WORK TO BE COMPLETED:
Turn the material from the start up to and including the line with "Looking at the screenshot, I should pos(172,22)." into a two-column CSV with the columns text and answer, one row for each item. Put its wording and its answer each in one quoted field, change line breaks to spaces, and leave the pictures out.

DATA LISTING:
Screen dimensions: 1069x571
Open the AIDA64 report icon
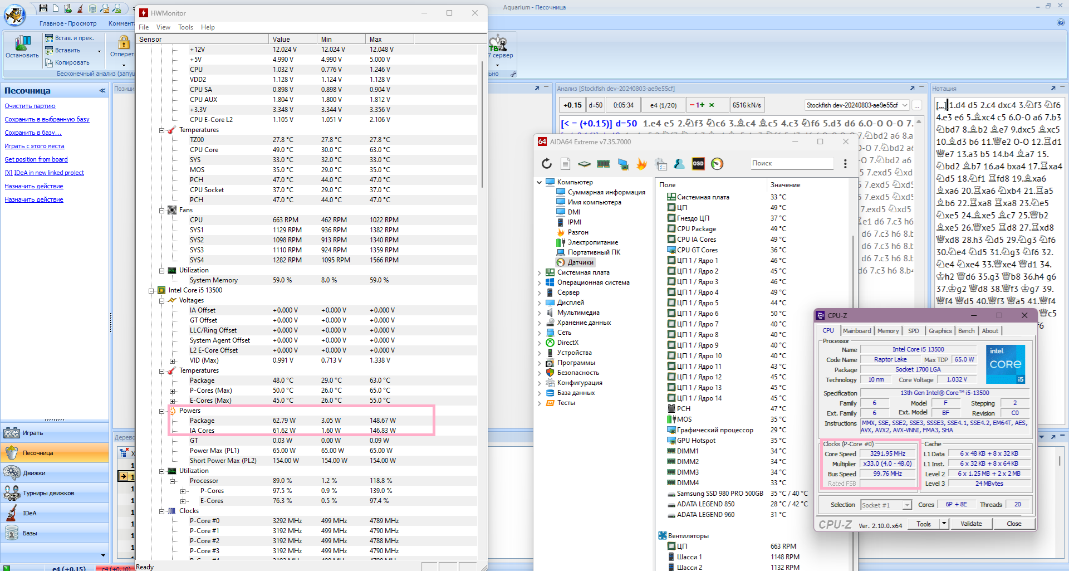pos(565,164)
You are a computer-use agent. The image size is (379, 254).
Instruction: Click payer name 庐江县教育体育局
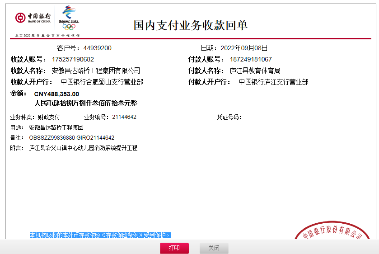click(255, 71)
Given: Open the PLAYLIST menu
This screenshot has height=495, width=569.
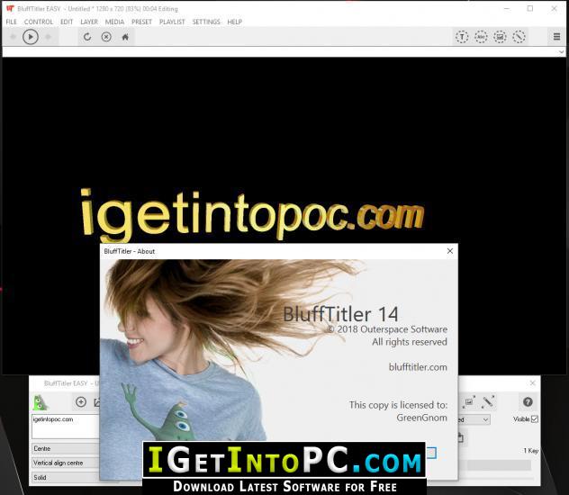Looking at the screenshot, I should pos(172,22).
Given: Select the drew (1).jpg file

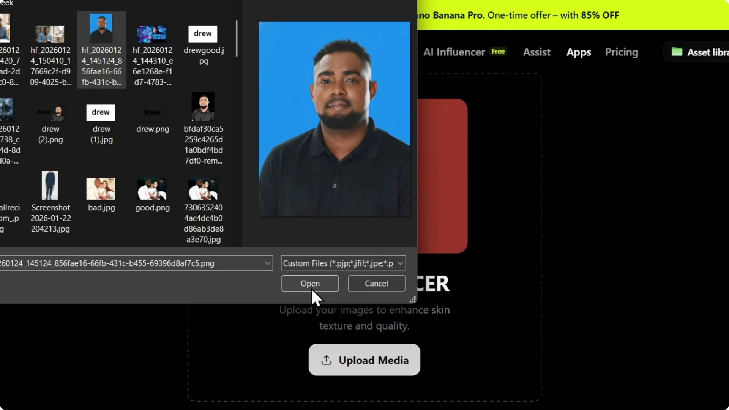Looking at the screenshot, I should pyautogui.click(x=101, y=113).
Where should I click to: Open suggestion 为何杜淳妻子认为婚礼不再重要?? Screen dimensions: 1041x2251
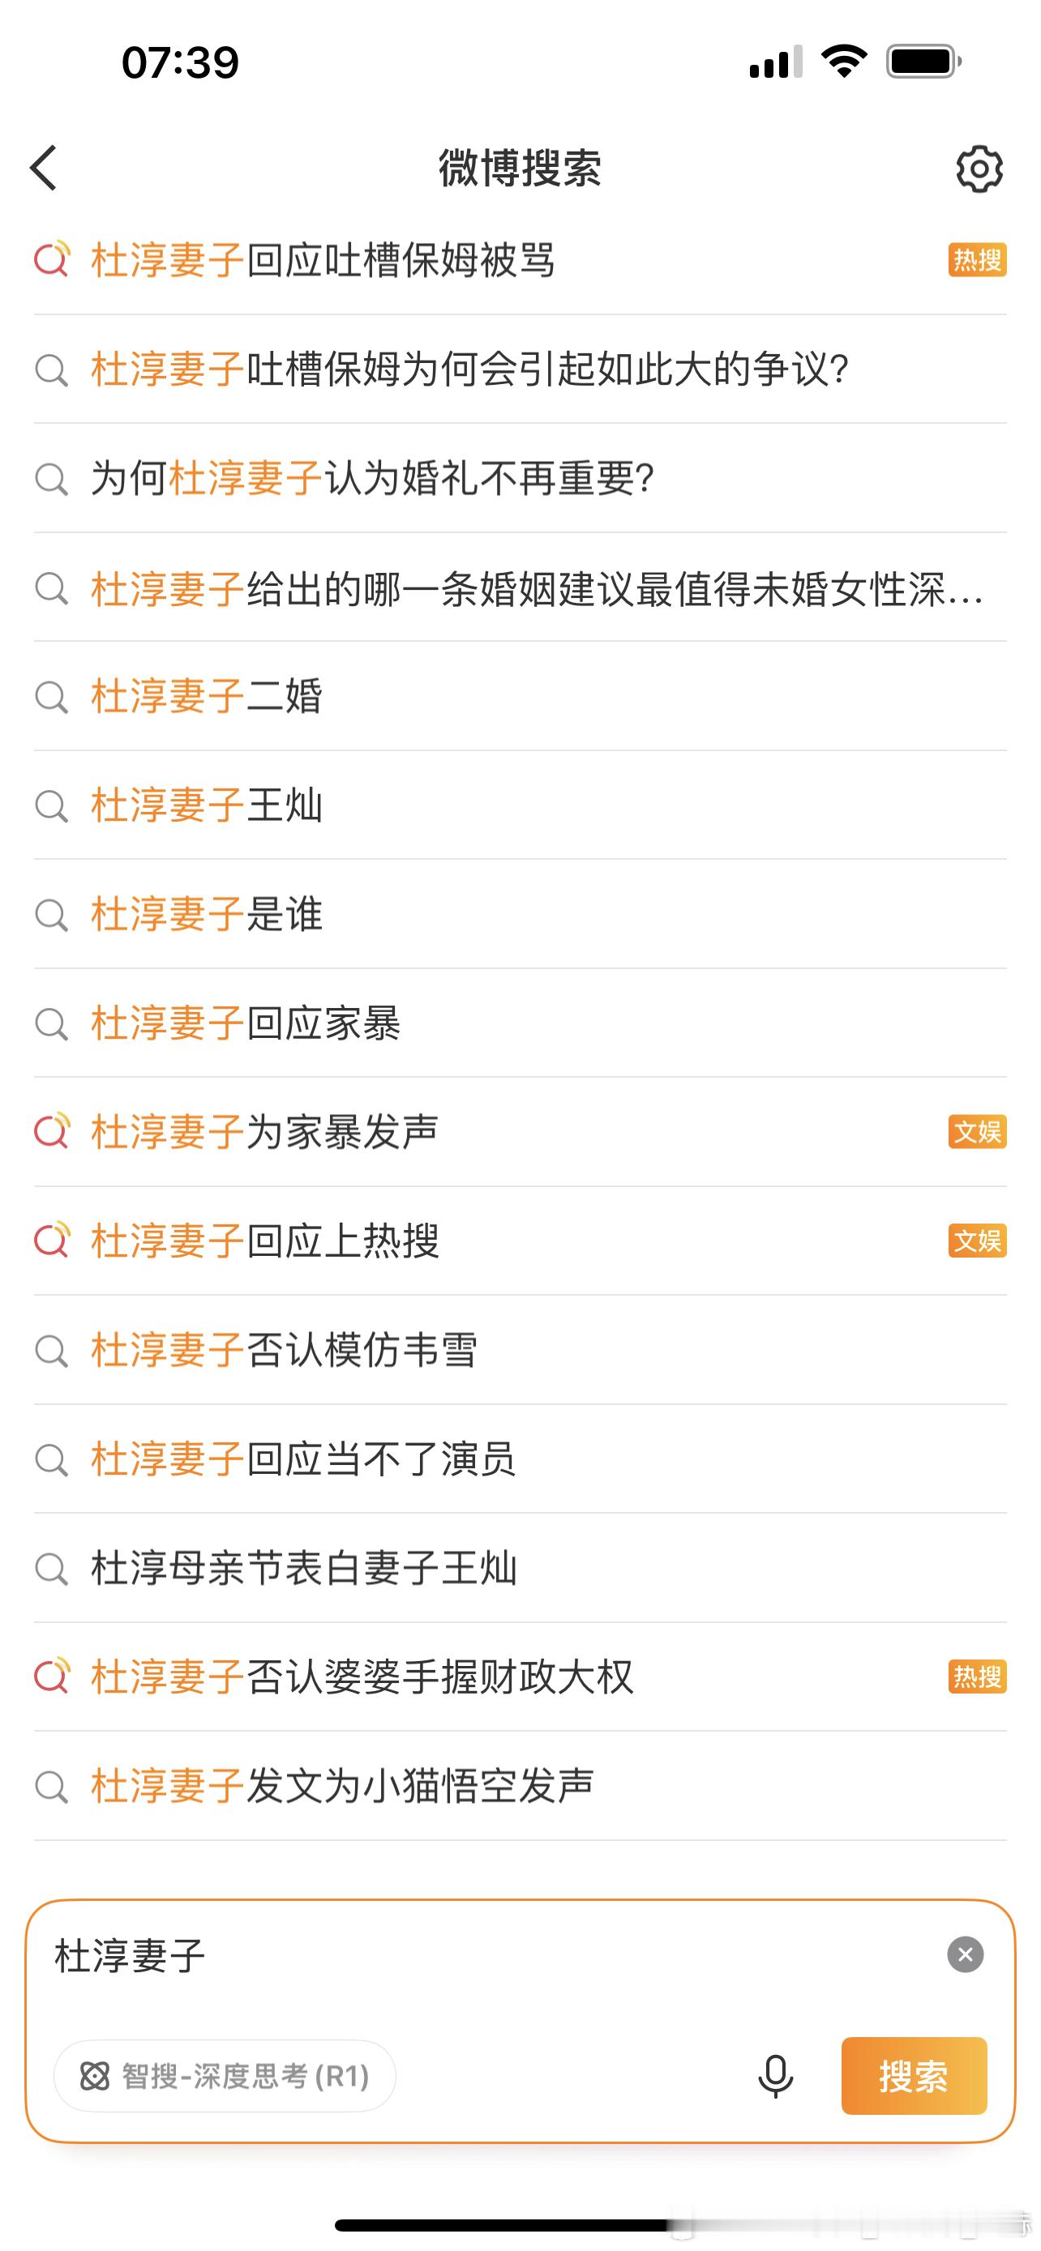point(520,478)
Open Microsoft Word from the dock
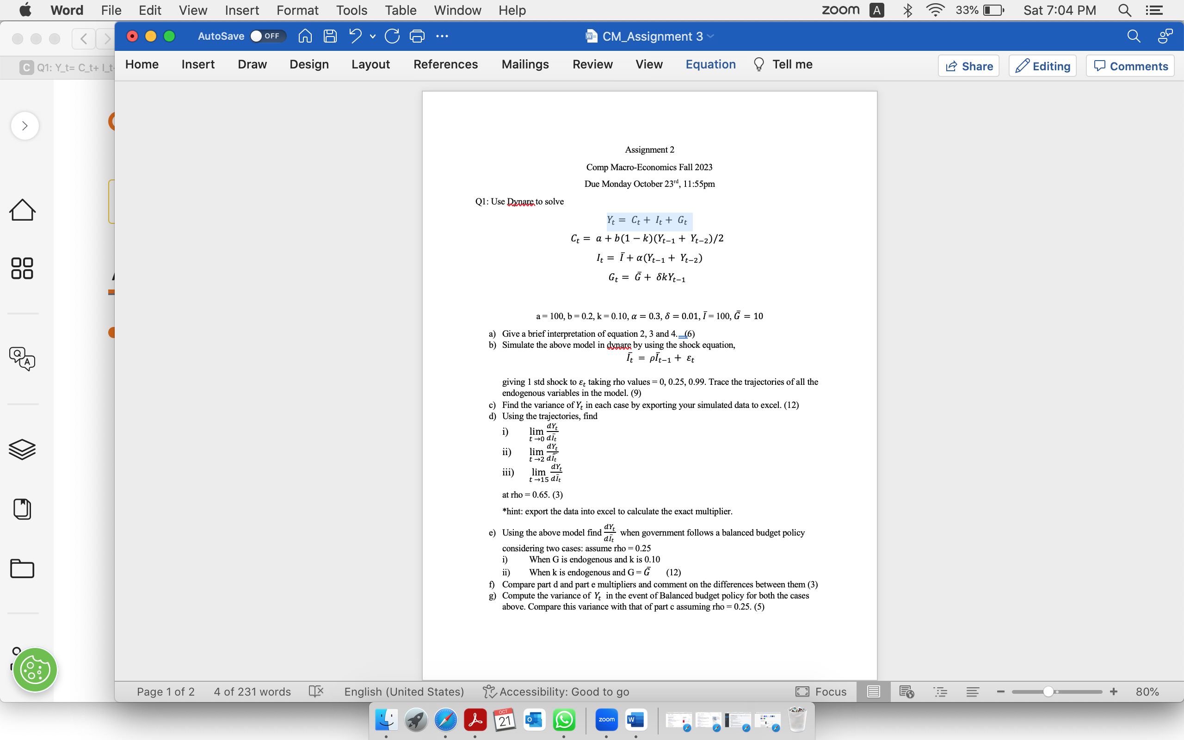This screenshot has height=740, width=1184. pos(636,719)
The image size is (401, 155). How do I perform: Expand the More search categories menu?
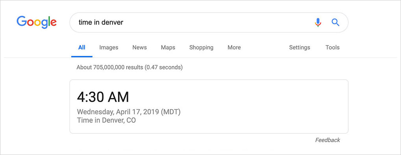(234, 47)
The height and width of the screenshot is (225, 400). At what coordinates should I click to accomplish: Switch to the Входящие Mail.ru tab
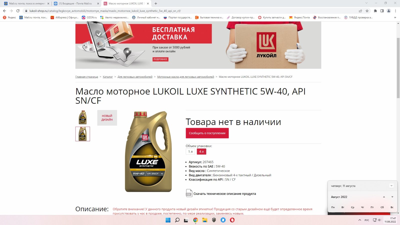pos(75,4)
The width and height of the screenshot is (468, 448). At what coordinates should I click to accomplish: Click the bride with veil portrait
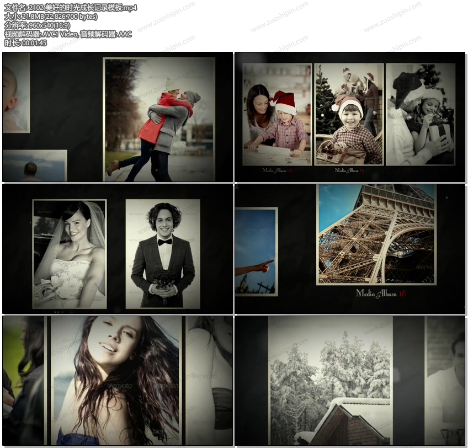pos(70,254)

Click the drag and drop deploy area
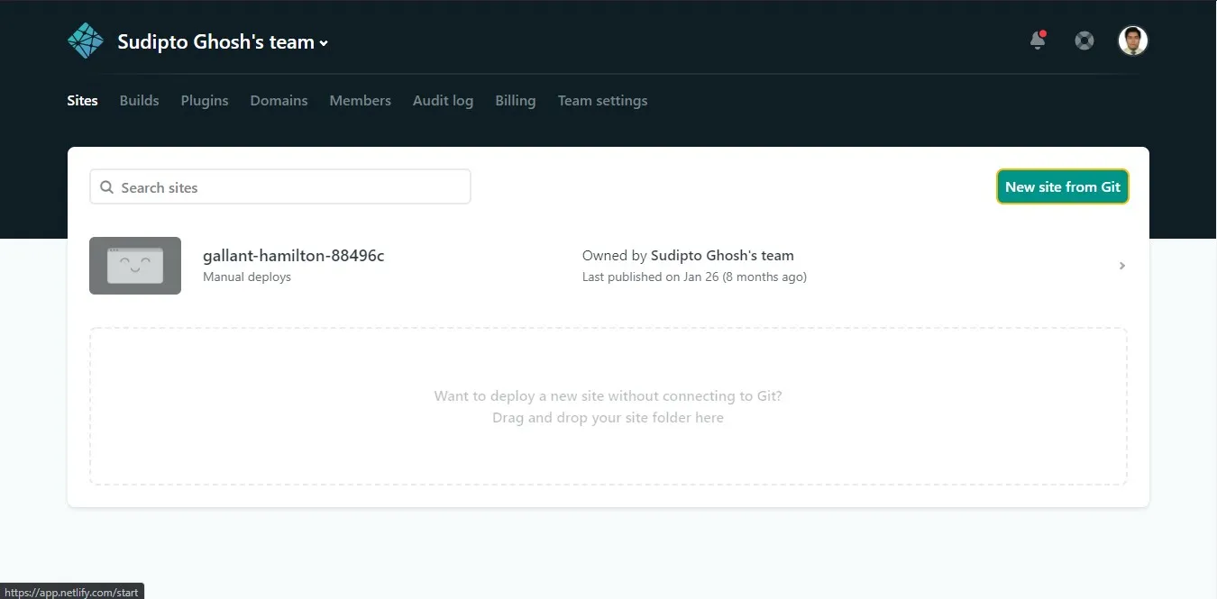pyautogui.click(x=608, y=406)
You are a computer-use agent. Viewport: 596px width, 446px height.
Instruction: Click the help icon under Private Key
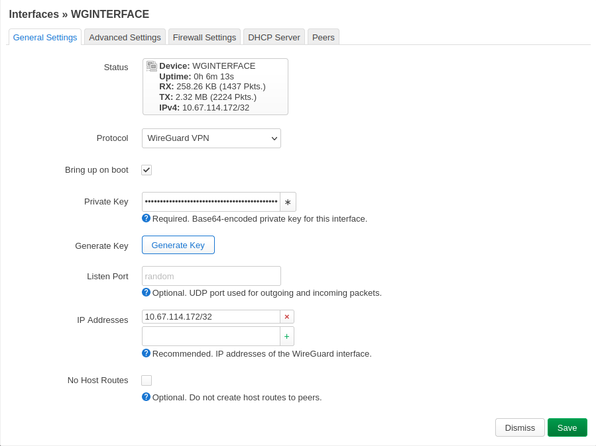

EXERCISE SOLUTION:
text,answer
"Screen dimensions: 1069x571 Open the AIDA64 report icon","pos(565,164)"
"You are a computer-use agent. The image size is (379, 254). Instruction: Click payer name 庐江县教育体育局","click(255, 71)"
"Given: Open the PLAYLIST menu This screenshot has height=495, width=569.","Looking at the screenshot, I should pos(172,22)."